National data on the economic impact of tourism is carefully monitored in all the Nordic countries, but the question remains: How do you best measure and compare regional impact? Is the growth in tourism reflected in regional employment rates, and which types of tourism activities create the most value? If tourism is booming in one community, how does that affect its neighbours? Nordregio has just published a report on the potential of using Regional Tourism Satellite Accounts (RTSAs) to shed light on these regional effects.
Massive growth in recent years
Following global trends, the Nordic countries have seen significant growth in tourism. The sector has become an important source of income and jobs, but despite this, there are still significant gaps in the understanding of tourism’s impact on regional economies.
“Especially in depopulated and economically challenged regions, there’s great value in understanding the contribution of tourism to economic development and to resolving underemployment issues,” says Anna Karlsdóttir, Senior Research Fellow at Nordregio and one of the main authors of the new report, Regional Tourism Satellite Accounts for the Nordic countries. The report was prepared in cooperation with CRT, the Centre for Regional and Tourism Studies in Bornholm, and ÅSUB, Statistics and Research Åland.
Some of the most remarkable tourism statistics highlighted in the report are from Iceland and Åland. Between 2010 and 2016, the number of tourist arrivals in Iceland more than doubled, peaking at over two million in a country of 360,000 inhabitants. In Åland, every fifth job in the private sector is in tourism.
“Before Covid, Icelandic tourism had grown considerably in value, making it the major export earner in Iceland,” Karlsdóttir says. “It would have been extremely interesting to be able to compare the differences between the regions, but this data is unfortunately not available. Instead, tourism data is only available on the national level.”
Denmark leads the way with annual RTSAs
Tourism Satellite Accounts are widely recognised as a suitable framework to analyse the economic impact of tourism. Recommended by the OECD, the accounts include data on, for instance, inbound and domestic tourism expenditure, employment and job creation, the value of goods and services produced in the sector, and tourism’s share of GDP.
According to Karlsdóttir, more detailed and coordinated regional data would provide a much better understanding of the dynamics of the industry. Nordregio has published a range of maps with regional data on tourism, and the first steps towards developing the RTSAs have already been taken in some of the Nordic countries.
In Denmark, CRT produces an annual RTSA in close cooperation with VisitDenmark, analysing the economic impact of tourism all the way down to the local level. The accounts provide a good indication of the state and development of tourism in each municipality.
“It’s a very useful tool for all the different destinations and Visit organisations across Denmark,” says Anne Thomas, Director of CRT. “We look at tourism consumption, such as overnight stays, which nationalities visit the different municipalities and the type of accommodation they choose. Based on this information, we can provide detailed data on consumption and the local income generated from tourism, which then allows us to assess the overall contribution to economic growth and employment in each municipality.”

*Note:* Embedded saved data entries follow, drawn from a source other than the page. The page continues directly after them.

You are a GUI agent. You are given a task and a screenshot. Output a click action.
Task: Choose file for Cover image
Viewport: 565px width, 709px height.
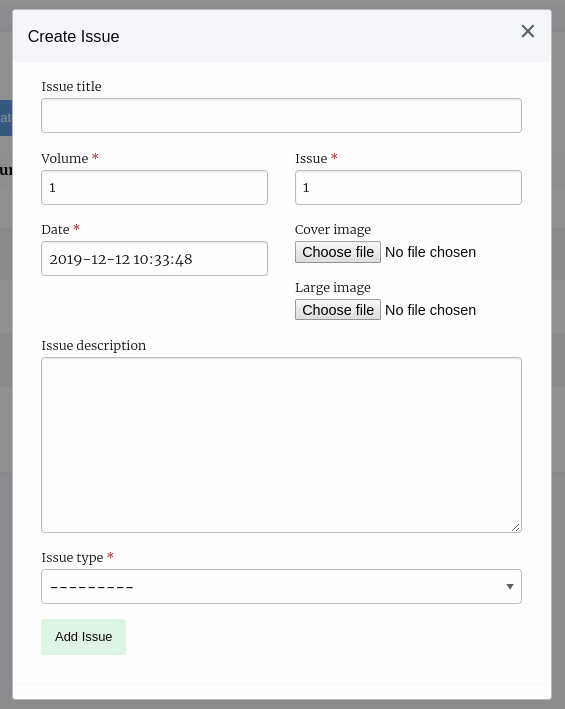[x=338, y=252]
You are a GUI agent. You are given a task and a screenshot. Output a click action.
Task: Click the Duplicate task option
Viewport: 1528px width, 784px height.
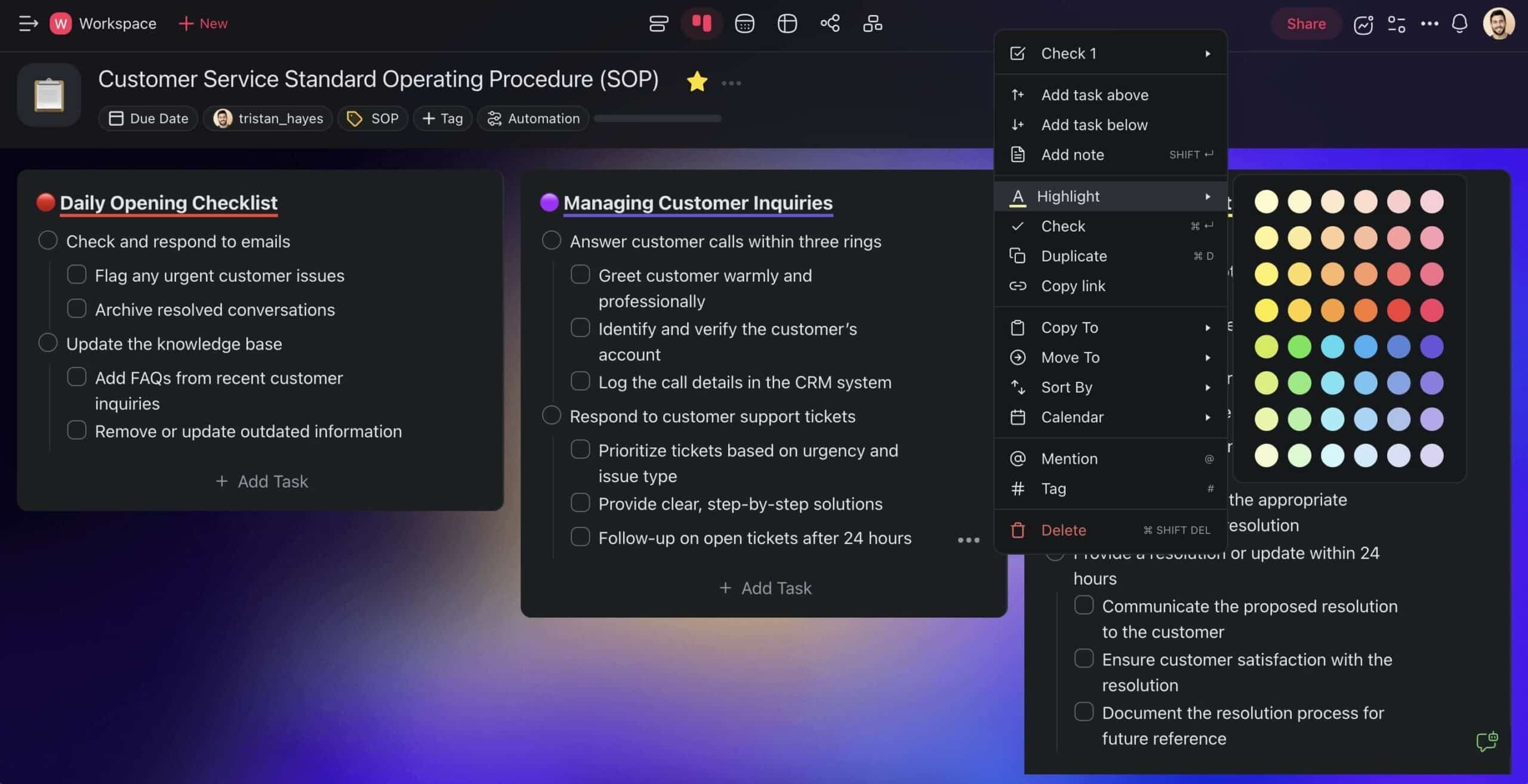pyautogui.click(x=1074, y=256)
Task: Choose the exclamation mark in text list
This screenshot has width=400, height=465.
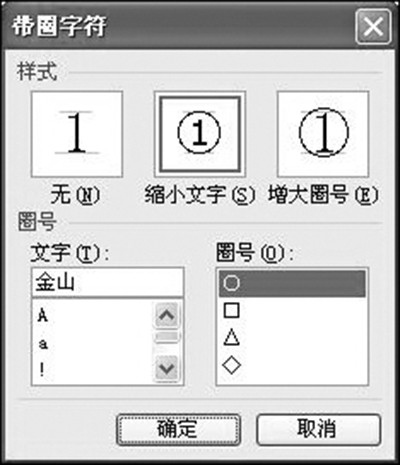Action: [x=92, y=370]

Opportunities in Nordic cooperation
When Covid-19 hit, Bornholm, like many other popular tourist destinations, lost most of its bookings. When things started to brighten up again, the tourists returned, albeit with a change in audience, with fewer international guests and more domestic tourists.
“The situation was entirely different in Copenhagen and the other Nordic metropoles, where tourism pretty much came to a halt,” says Thomas. This illustrates one of the main benefits of developing the RTSAs in cooperation between the Nordic countries. “Coastal and nature tourism in Denmark resembles tourism in similar destinations in Norway and Sweden much more than it resembles tourism in Copenhagen.”
Jointly developing the RTSAs would therefore create a broader basis for comparison between similar destinations and provide valuable input for regional tourism strategies.
“It would allow us to identify particularly profitable types of tourism activities as well as relevant target groups for each area,” Karlsdóttir says. “This data would be very valuable in developing tourism strategies aiming to optimise the local benefits from the sector.”
Calculating the carbon footprint of tourism
Currently, CRT and Nordregio, along with a range of partners in Denmark, are looking into including calculations of the CO2 emissions from tourism in the RTSAs.
“This is obviously an important issue all across Europe and globally,” Thomas says, adding that the RTSAs already include much of the data required to calculate the carbon footprint. “Rather than having each country developing its own methods, it would make a lot of sense to agree upon using the RTSAs to assess the environmental impact of tourism. It’s already a well-known and accepted method in the sector.”
“Including the environmental footprint would be beneficial for tourism services all around the Nordic Region,” Karlsdóttir agrees. “Especially those who perform well and could, therefore, strengthen their competitiveness by promoting their sustainable approach.”